Sunday, August 14, 2005

A Forced Immigration

I hope in reviewing this post in two weeks I will smile at this. Now I'm feeling that same feeling my reserve unit shared three days after Passover in 1988, when we were activated in order to maintain order in Shchem (Nablus). The way was unclear, the criteria for success... unwritten.

D-Day has begun with clashes, tire slashes, and underage youths as the footsoldiers for their elders. Dare I point out that our cousins the Palestinians have been using their children, albeit for more lethal errands, since my time in Shchem? The youth of today won't be the soldiers of tomorrow. They will be a fanatical thorn in the side of Israel's society; believers in transgressing the law if only their rabbi, or any rabbi, sees fit.

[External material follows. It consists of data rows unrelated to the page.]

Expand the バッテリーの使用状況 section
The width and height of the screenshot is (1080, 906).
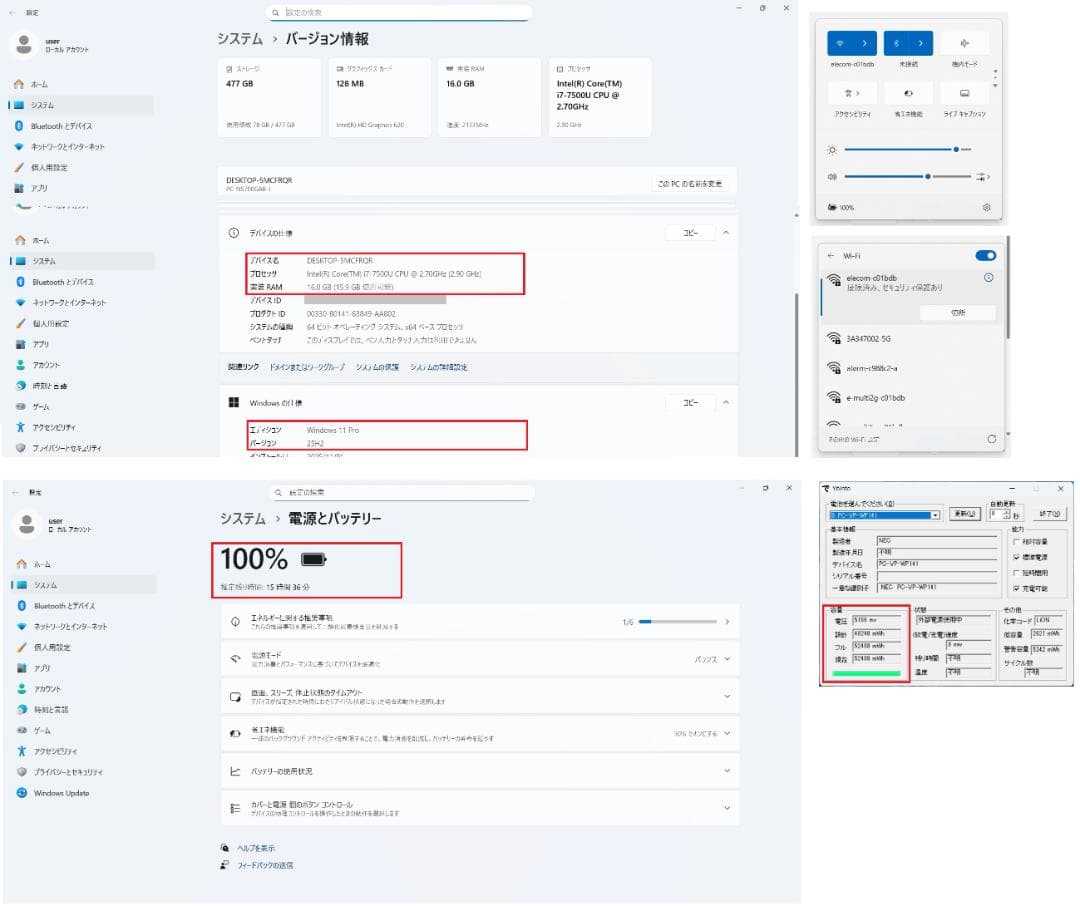pos(726,771)
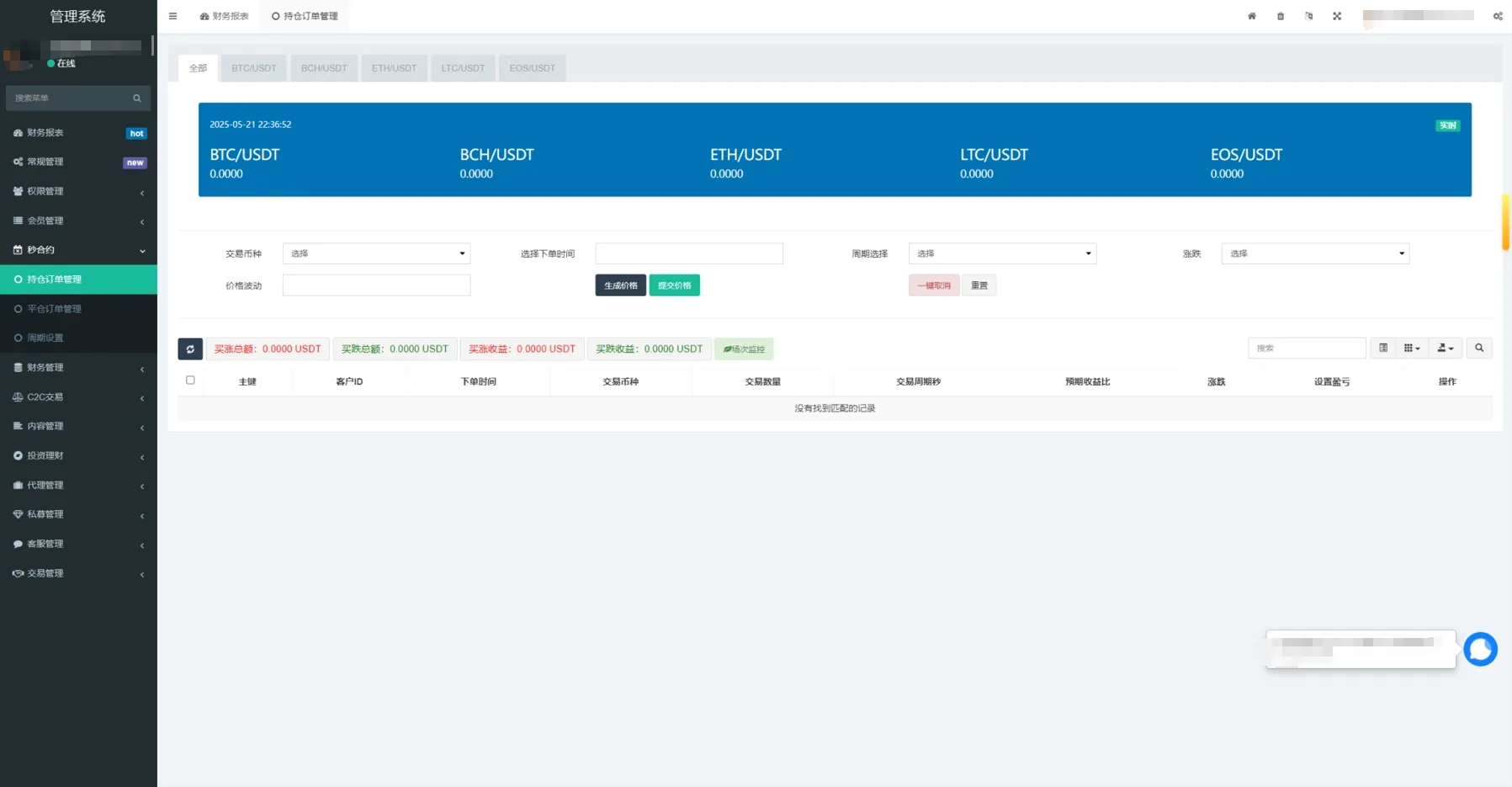The width and height of the screenshot is (1512, 787).
Task: Click the dark refresh button above the table
Action: 190,348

The soon to be uprooted settlers are angry to leave home, and fearing to come to their new homes. Ten days in a hotel and then off to trailer parks hastily set up and 50% the size of their original homes... Israelis have all heard this before. Every wave of Aliyah (going up to live in Israel) has been like this: bad planning, empty promises from politicians more interested than the sound bite than the solution. When the Ethiopians were imported en masse, taking over apartment blocks straight from the desert, they were lost. These forced immigrants, coming from the luxuries of homes, lawns, farms and detached garages are entering their own shock. It's off to the trailers, to new neighbors and schools, to the uncertainty of how their lives in this new and alien country will continue. Because, for them, this is not the country they left. It's no wonder some settlements locked themselves inside their settlements.


They're reading the Israeli papers on the radio now, before the dawn. The settler leaders sent the punks to get some sleep, to "save their strength for tomorrow." With morning comes the real work, the work of forcing an Aliyah on those who feel they are already on a higher plane of existence.